- WHAT YOU WILL DO: Start with the first line of the material. Repeat each line exactly through the one that contains "Cookie Policy (1186, 1774)".
┌──
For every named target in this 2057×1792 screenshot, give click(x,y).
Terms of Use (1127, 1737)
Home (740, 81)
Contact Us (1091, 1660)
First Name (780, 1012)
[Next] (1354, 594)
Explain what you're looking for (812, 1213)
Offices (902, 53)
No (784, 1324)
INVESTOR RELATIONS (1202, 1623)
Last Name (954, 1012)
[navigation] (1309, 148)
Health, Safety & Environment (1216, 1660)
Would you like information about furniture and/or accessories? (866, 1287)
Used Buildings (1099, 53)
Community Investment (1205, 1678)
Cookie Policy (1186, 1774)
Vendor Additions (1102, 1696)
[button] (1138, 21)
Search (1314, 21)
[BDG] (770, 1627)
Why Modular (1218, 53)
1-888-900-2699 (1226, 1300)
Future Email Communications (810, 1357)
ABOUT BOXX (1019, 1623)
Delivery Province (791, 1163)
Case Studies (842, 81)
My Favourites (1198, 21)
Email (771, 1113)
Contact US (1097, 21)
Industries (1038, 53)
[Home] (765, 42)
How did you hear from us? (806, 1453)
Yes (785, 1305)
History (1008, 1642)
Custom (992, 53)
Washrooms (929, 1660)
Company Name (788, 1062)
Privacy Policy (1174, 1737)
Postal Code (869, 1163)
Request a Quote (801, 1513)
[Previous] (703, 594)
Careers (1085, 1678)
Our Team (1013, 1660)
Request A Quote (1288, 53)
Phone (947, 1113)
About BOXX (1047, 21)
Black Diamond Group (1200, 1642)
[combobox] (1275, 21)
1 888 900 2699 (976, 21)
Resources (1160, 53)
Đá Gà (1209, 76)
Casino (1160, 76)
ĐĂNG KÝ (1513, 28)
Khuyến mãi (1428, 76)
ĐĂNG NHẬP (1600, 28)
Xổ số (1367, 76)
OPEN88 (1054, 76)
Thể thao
└──
- TASK ANSWER:
For every named target in this 2057×1792 screenshot, give click(x,y).
Terms of Use (1127, 1737)
Home (740, 81)
Contact Us (1091, 1660)
First Name (780, 1012)
[Next] (1354, 594)
Explain what you're looking for (812, 1213)
Offices (902, 53)
No (784, 1324)
INVESTOR RELATIONS (1202, 1623)
Last Name (954, 1012)
[navigation] (1309, 148)
Health, Safety & Environment (1216, 1660)
Would you like information about furniture and/or accessories? (866, 1287)
Used Buildings (1099, 53)
Community Investment (1205, 1678)
Cookie Policy (1186, 1774)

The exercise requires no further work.